Building on the previous lesson's exploration of possession, this week we focus on the various meanings of "title" and their application in the context of Indigenous land rights recognized by Anglo-Canadian law.
Wolastoq at Eel River Bridge (1915), Wikimedia Commons
Learning Objectives
Learning objectives are statements about the skills, knowledge and attitudes learners will acquire or develop when they complete this lesson.
By the end of this week, you should be able to:
- Explain the changing role of the Royal Proclamation, 1763 with respect to the source and content of common law Aboriginal Title.
- Describe the general features of Aboriginal Title as late-19th century courts understood it (in concept, if not in name).
- Link the doctrinal development of Aboriginal title to the structure of feudal land tenure and the common law estates in land.
- Identify legal developments that legitimated and enabled the logic of settler colonialism in the 19th century.
In Week 2, we started to explore the important place of “possession” in Anglo-Canadian law going back to some of its deeper roots in the liberal theory of writers like John Locke. In the course of that exploration, we situated possession as just one possible form of legal land relation and got some early sense of its challenges and limitations as a basis of property. Joseph William Singer elaborates on this theme:1
Where do property rights come from? If you believe the property casebooks, we acquire original title to property by conquering other nations, hunting animals, catching baseballs, encroaching on our neighbors’ lands, drilling for oil, and finding lost jewels. You’ve heard the expression “possession is nine-tenths of the law.” It turns out it’s actually true. If you can take it, you can keep it–not exactly the most morally attractive justification for the rights of owners. Imagine teaching your children that the way to get things is to grab whatever they can. But maybe there is something to the possession theory. What would we have to believe to make possession a just original source of title to property?
Possession is plausible as a source of title only if you are not taking something that already belongs to someone else. If you are the first possessor of an unowned object, like a wild animal or a deserted island, possession is like magic; it allows you to create something out of nothing. Who could reasonably object to your claim? No one has been displaced by your act of occupation and everyone else is perfectly free to go out and hunt their own foxes and discover their own uncharted shores.
Two problems disturb this rosy scenario. First, the magic disappears if you take all the cookies on the plate and leave none for your little sister. As John Locke recognized long ago, possession raises no moral issues only as long as it does not deprive others of similar paths to ownership. Locke argued that property rights in land were justified only if “there is enough, and as good left in common for others.” This little caveat is affectionately called the “Lockean proviso.” If I occupy land and others do not have equal opportunities to do the same thing, then my act of first possession cannot be considered to be what John Stuart Mill called a self-regarding act; rather, my actions impose externalities on others. And those externalities are not minor in nature; because human justified need things to survive, monopolizing things needed for human life can only be justified if others have equal opportunity to get what they need? This makes the relationship between possession and equal opportunity a central problem.
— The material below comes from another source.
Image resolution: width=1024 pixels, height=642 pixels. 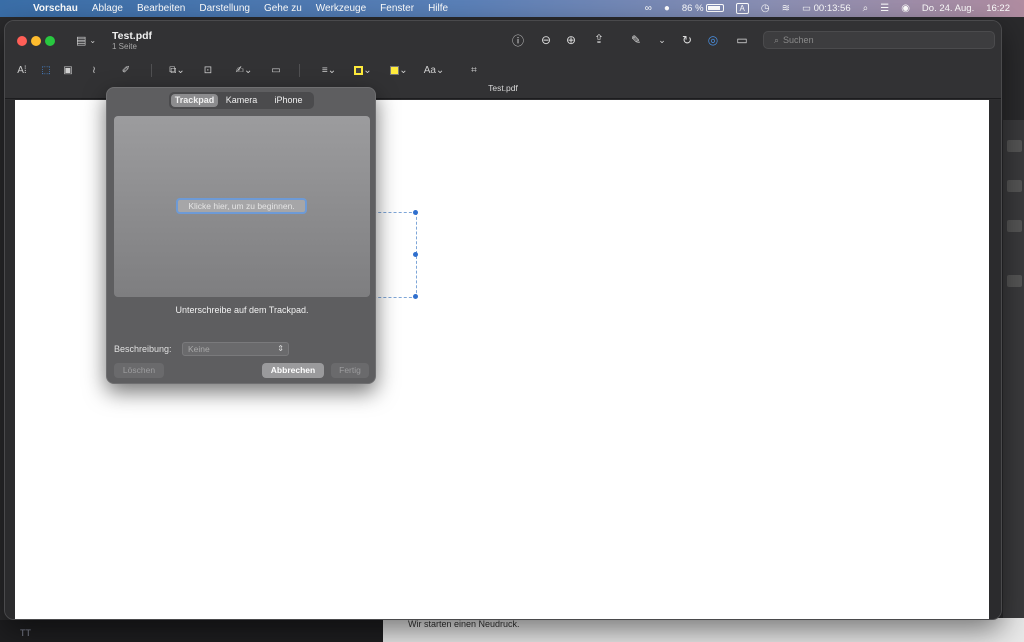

The second wrinkle with the original possession idea is the unfortunate fact that most things already do have owners, and if you grab something originally possessed by someone else, then you are not a first possessor. When you dispossess another possessor, you have done something wrong. We have words for someone like you and they are not pretty words; if you take someone else’s car we call you a thief and if you take someone else’s country we use words like imperialist and conqueror. When you steal a car, your title is no good no matter how long you possess it… But conquest is another matter; here is a case where theft does confer legal rights. International law may condemn conquest, but it also rewards the conquerors with sovereignty. As Thucydides reports in The Peloponnesian War, the Athenians justified their conquest of Melos by arguing “you know as well as we do that right, as the world goes, is only in question between equals in power, while the strong do what they can and the weak suffer what they must.”
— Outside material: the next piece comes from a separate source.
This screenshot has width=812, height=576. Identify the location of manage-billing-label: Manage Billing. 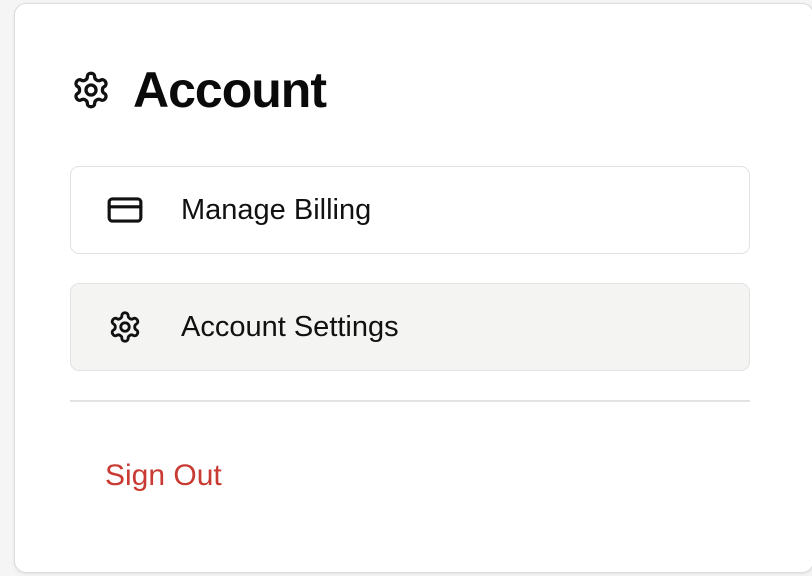
(276, 210).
As Singer goes on to observe, “this is not merely a theoretical problem”: when Europeans first came to North America, it was not empty land. Thus, if “first possession is the legitimate origin of title” then non-Indigenous peoples “cannot trace our titles to a just origin.”2
Our materials this week examine this problem in more detail, focusing on the period of rising settler colonialism in 19th century British North America in which British and later Canadian law and legal institutions sought to legitimize the assertion of British sovereignty and settler land titles while simultaneously denying the existence of Indigenous rights and legal orders–in a stark departure from the era of imperialist concerns and treaty-making-as-international-order that we discussed in Week 2.
Weekly Problem: Wolastoqey and MTI Title Claims
After you have read through the background for this week's lesson above, your next step is to review the weekly problem.
Two claims for recognition of "Aboriginal Title" in New Brunswick under section 35 of the Constitution Act have been launched in recent years. This problem explores how these territories came to be understood in Canadian law as subject to both the Crown's radical title and to the common law estates of private parties.